In a word, the legislative bodies of these cultural outposts have proposed legislation to curtail the development of wind energy in their precincts. In the case of Kansas, the state's current legal requirement that energy providers include a mandated percentage of renewable options in their commercial portfolios is under the gun; Oklahoma is anxious to preserve its dubious scenic beauty by a moratorium on wind farms east of an arbitrary line along the Interstate 35 corridor, damning their brothers and sisters in the west to the unsightly if lucrative prospect of wind turbines along the endless brown horizon.

It can't be a coincidence that the statesmen and women of these two provinces are in the backyard of Koch Industries' Wichita offices, where the brothers Koch are known to do a brisk trade in gas and oil, fertilizers, commodities, and a sizeable stable of hacks in statehouses and congressional seats.

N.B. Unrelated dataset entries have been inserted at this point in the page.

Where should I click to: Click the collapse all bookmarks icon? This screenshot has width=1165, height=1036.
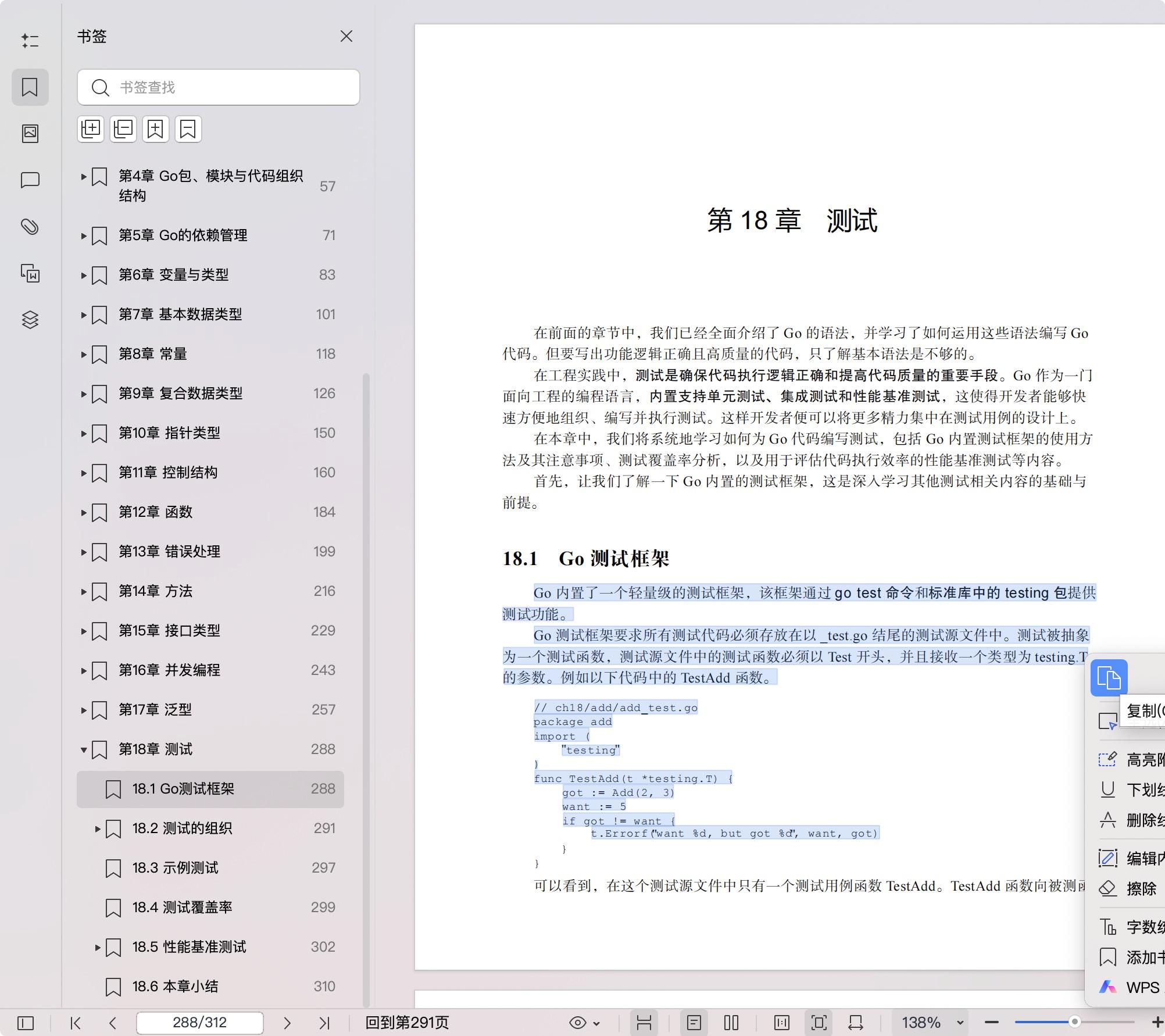123,129
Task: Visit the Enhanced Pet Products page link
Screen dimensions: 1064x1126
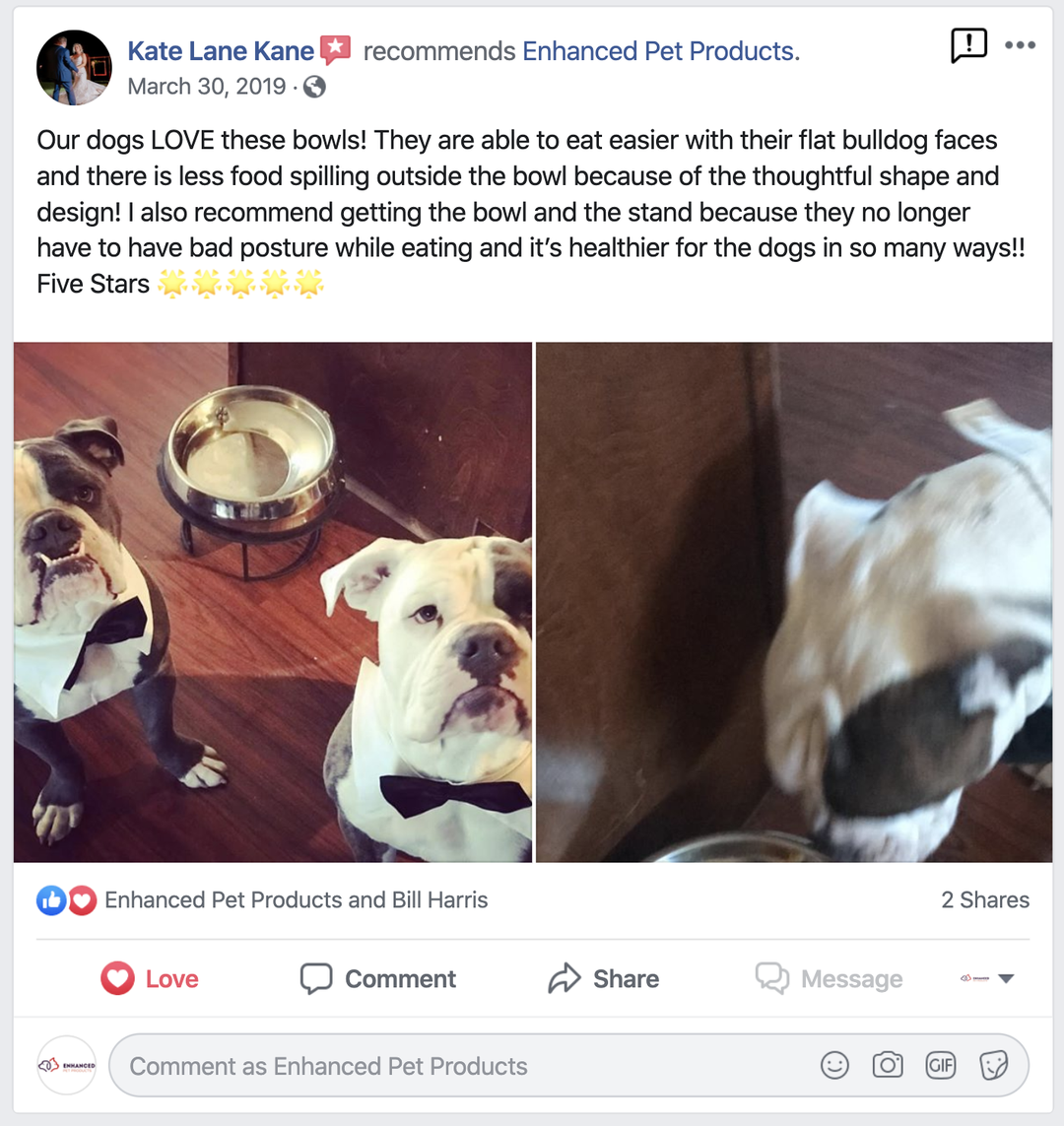Action: tap(660, 51)
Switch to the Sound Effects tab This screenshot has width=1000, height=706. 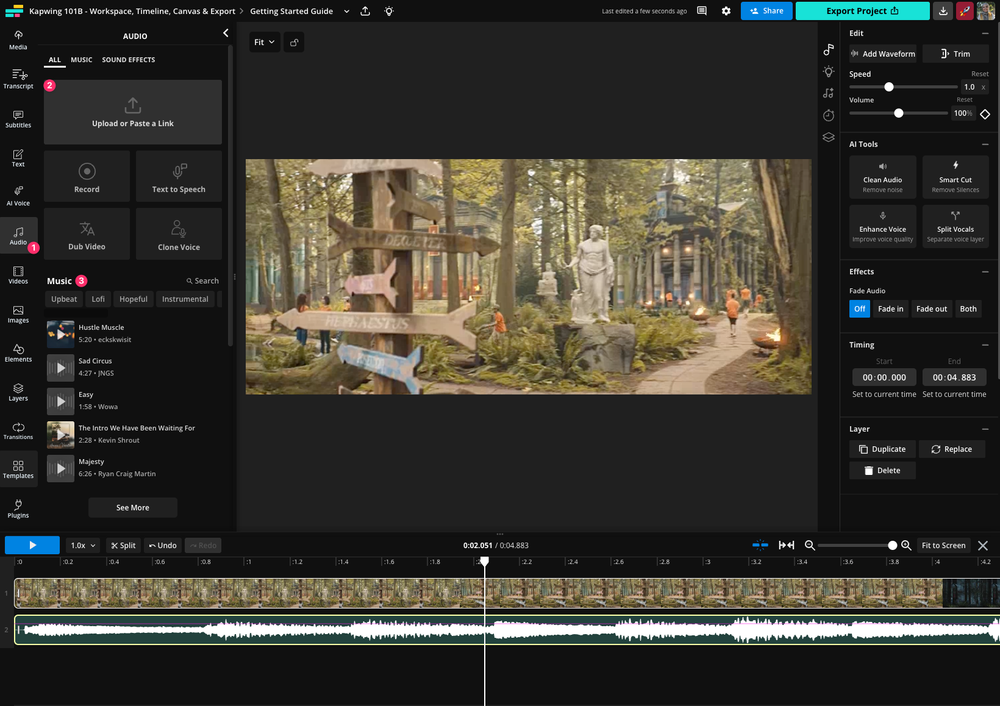click(126, 59)
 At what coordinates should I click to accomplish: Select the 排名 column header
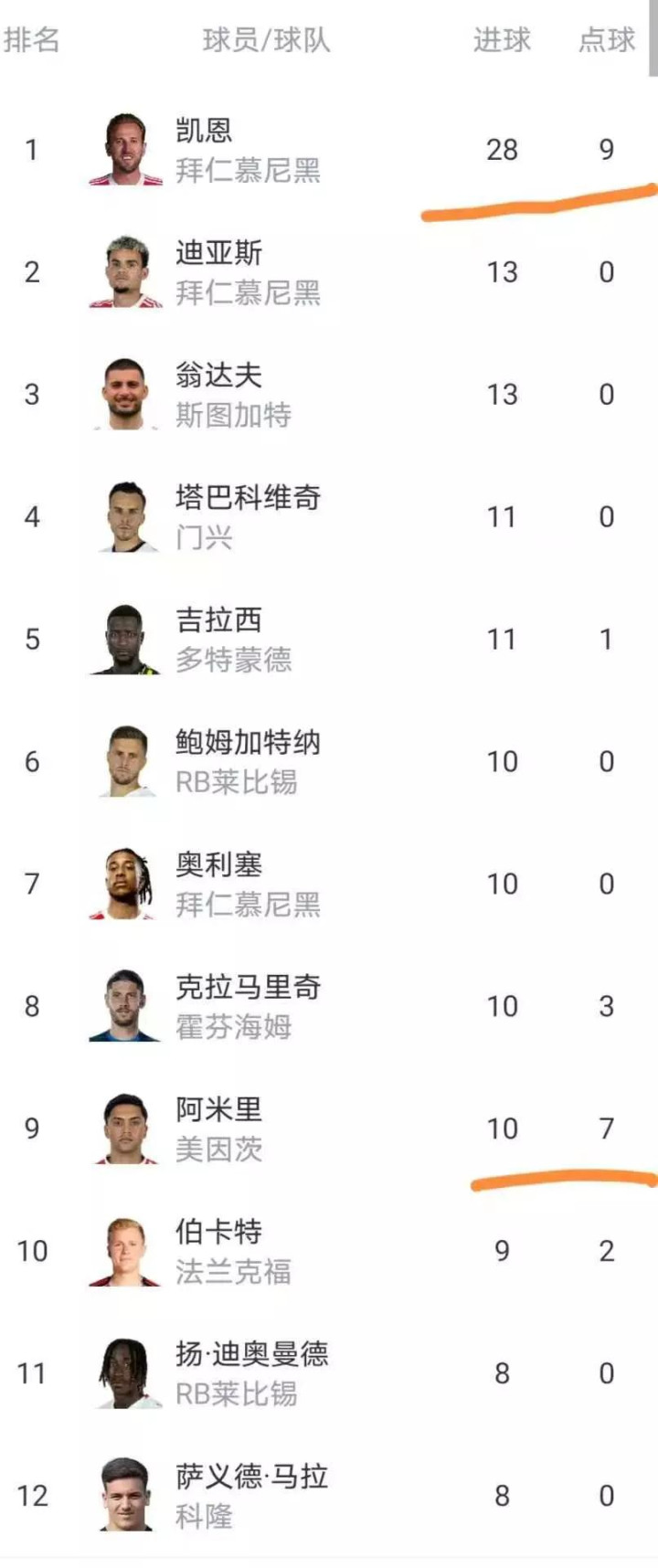(32, 40)
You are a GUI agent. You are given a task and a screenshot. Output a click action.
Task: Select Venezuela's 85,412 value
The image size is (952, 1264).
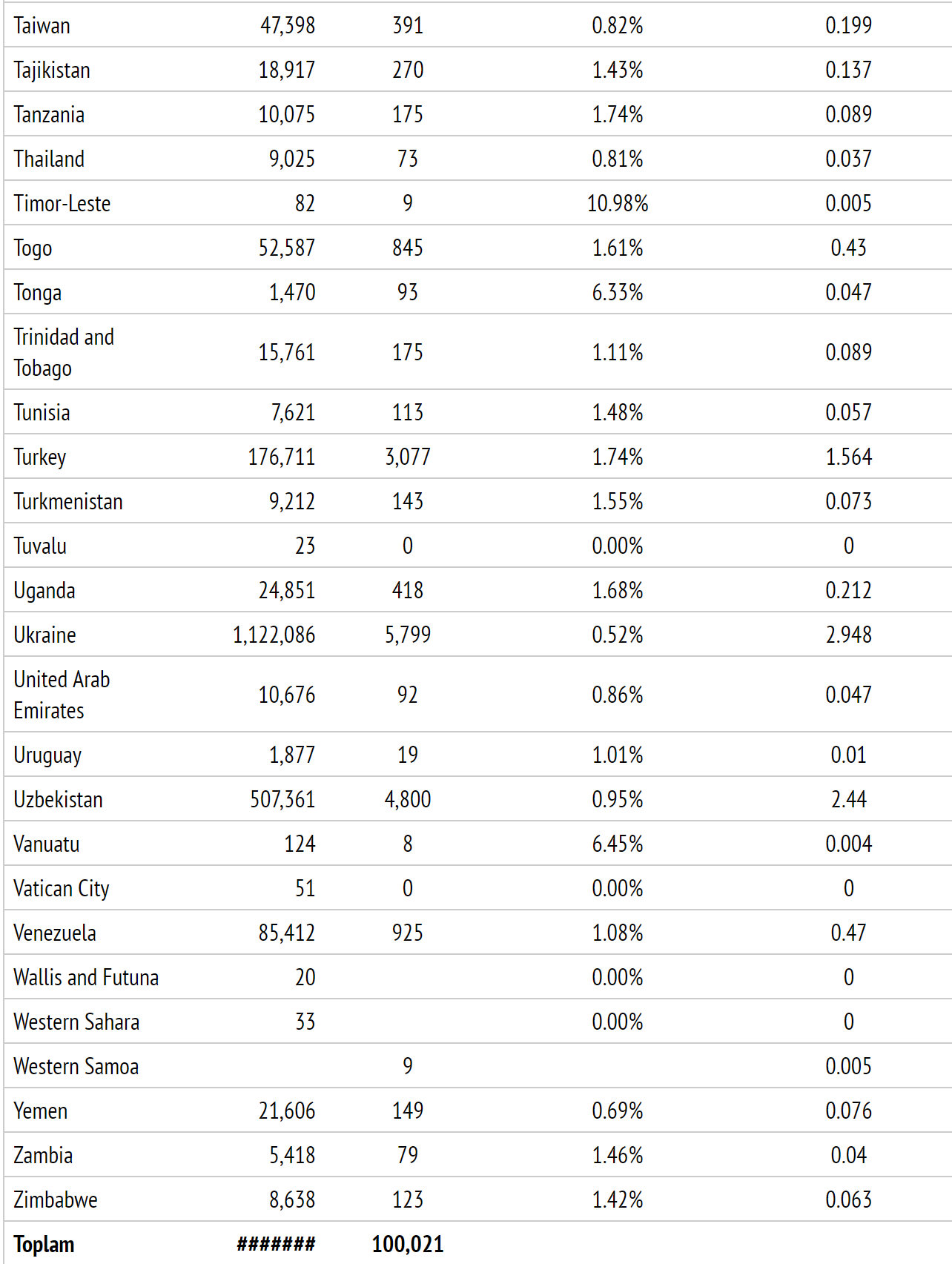coord(286,933)
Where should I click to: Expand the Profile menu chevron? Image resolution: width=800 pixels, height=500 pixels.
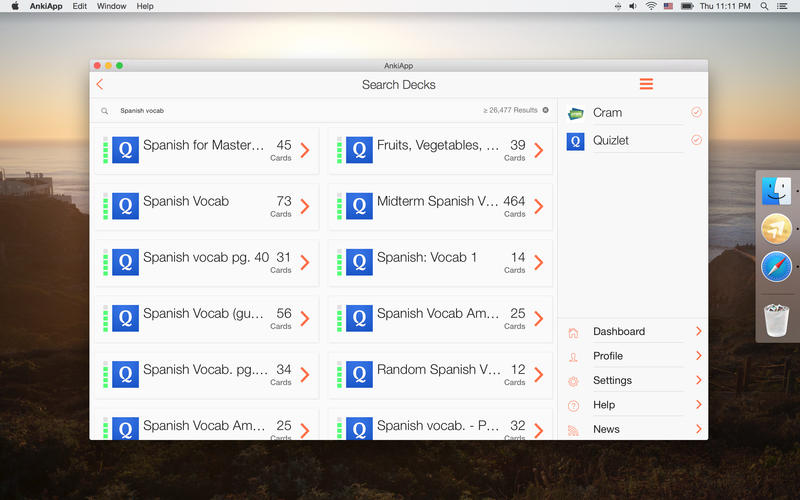pos(698,356)
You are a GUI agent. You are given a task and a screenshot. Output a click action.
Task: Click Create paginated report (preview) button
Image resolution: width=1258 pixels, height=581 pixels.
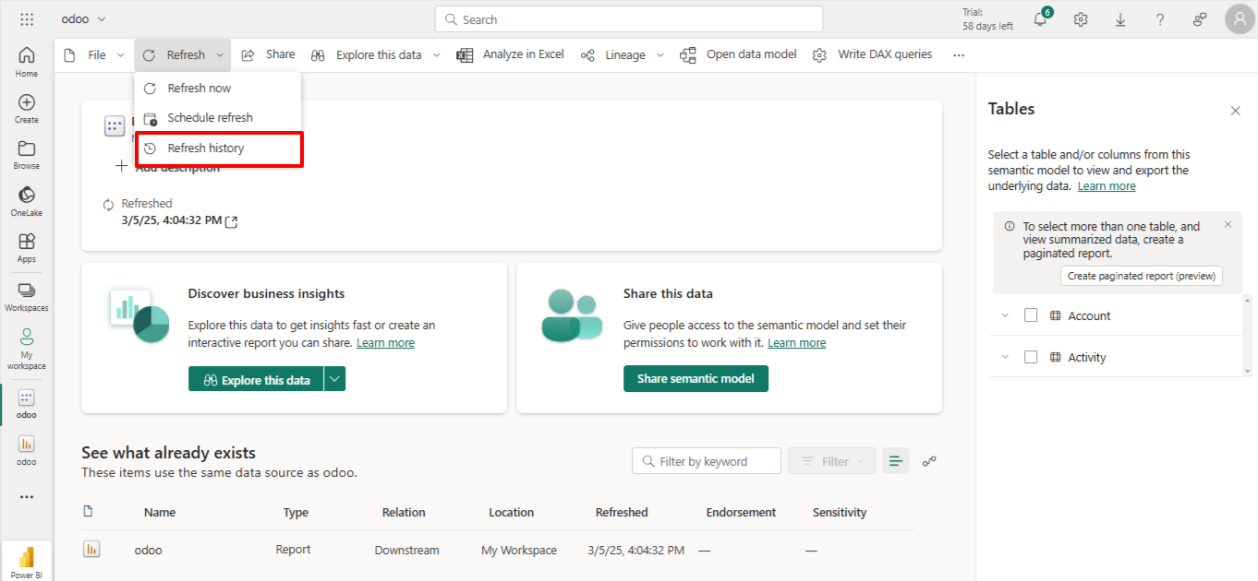[x=1141, y=276]
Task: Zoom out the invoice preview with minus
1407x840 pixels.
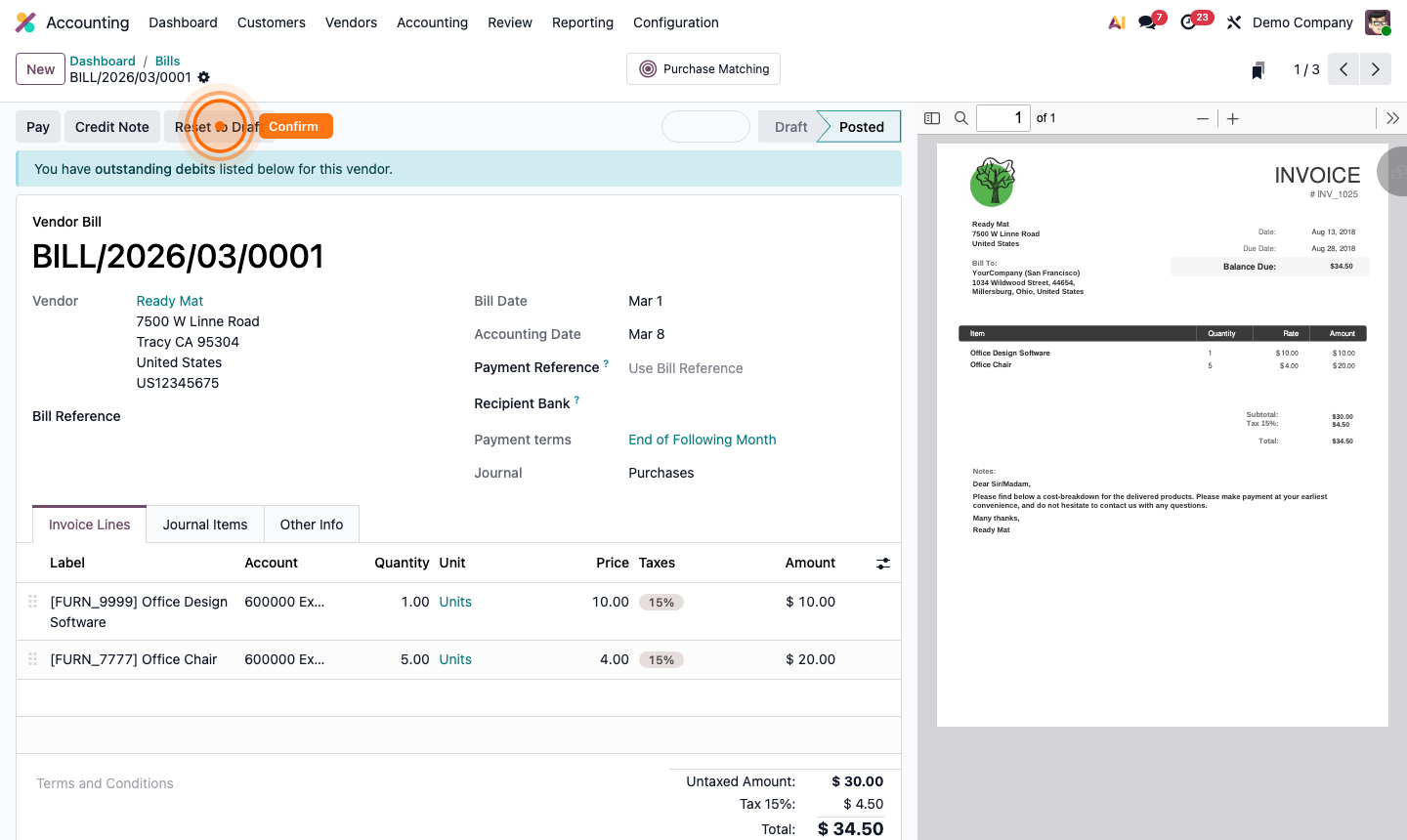Action: coord(1203,118)
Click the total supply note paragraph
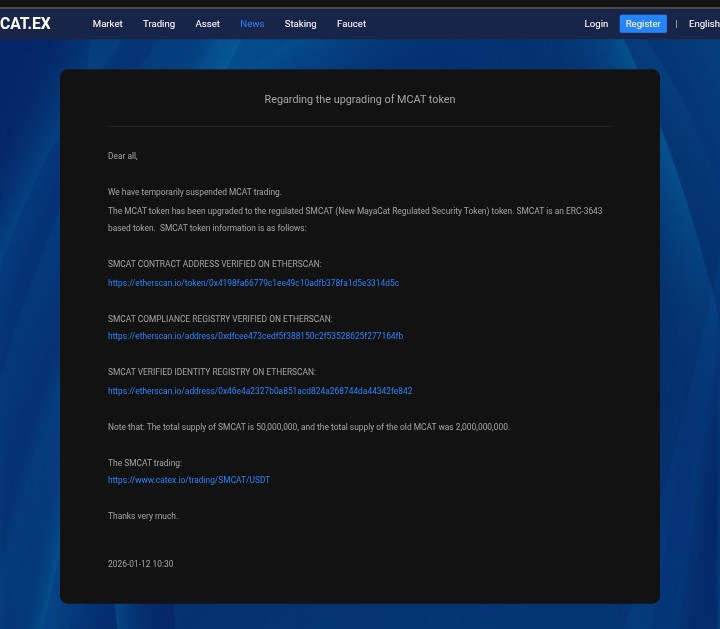The width and height of the screenshot is (720, 629). (x=308, y=427)
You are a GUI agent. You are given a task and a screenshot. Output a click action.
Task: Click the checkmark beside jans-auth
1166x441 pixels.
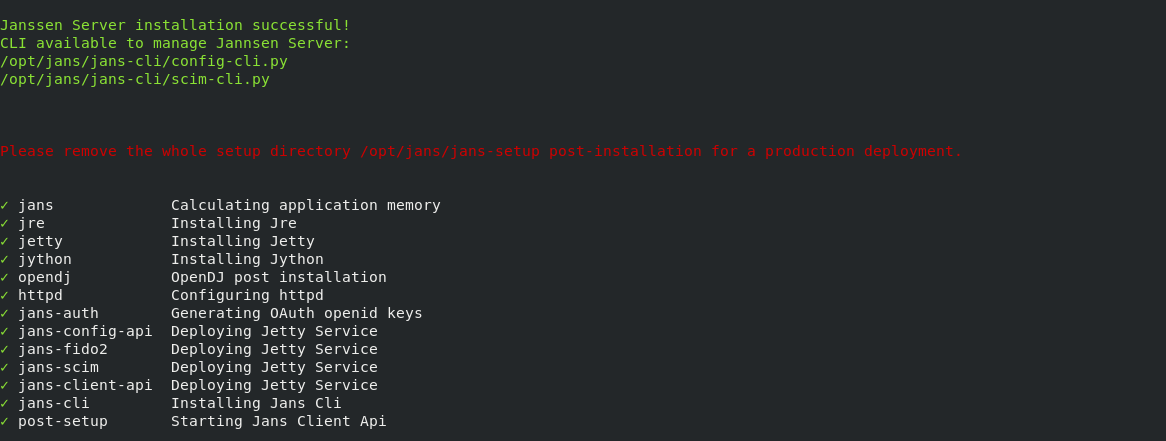4,313
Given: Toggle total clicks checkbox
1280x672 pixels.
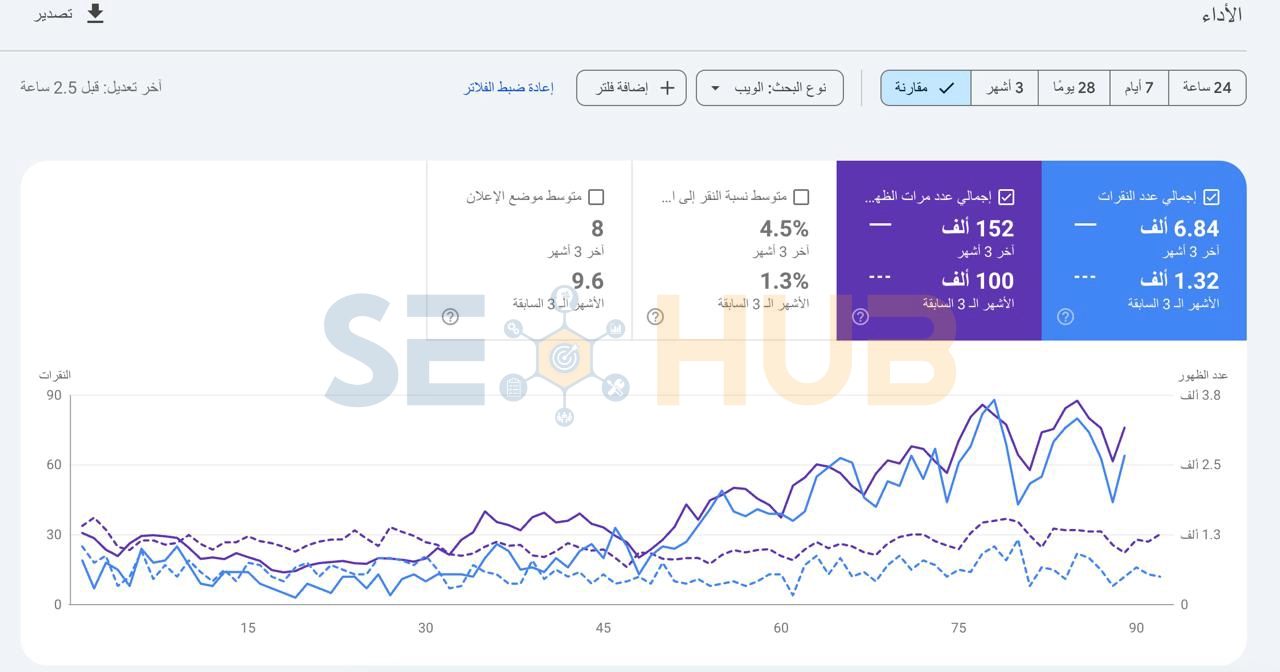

Having lately taken a monkish vow of indifferent ignorance, I was loathe to be reminded again of a world at large. Zeno's news sent me into a brown study, an unsatisfactory reverie on the nature of America's best and brightest. A professional politician, being readily available for purchase, is most often likened to a sex worker - unfairly in my judgment, since the only thing you can buy from a sex worker is his or her services, and a sex worker's success and reputation relies on giving professional satisfaction through the mastery of certain tangible and defined techniques. But a politician can be purchased whole and entire, body and soul. A sex worker's motivations might plausibly be some mixture of both commerce and philanthropy, but the motive energies of a politician are unvaryingly singular and pure. What passes for a democratic election these days is little more than a Craigslist complete with 'pics'. For the convenience of your further engagement in the processes of democracy, they all have a Paypal account.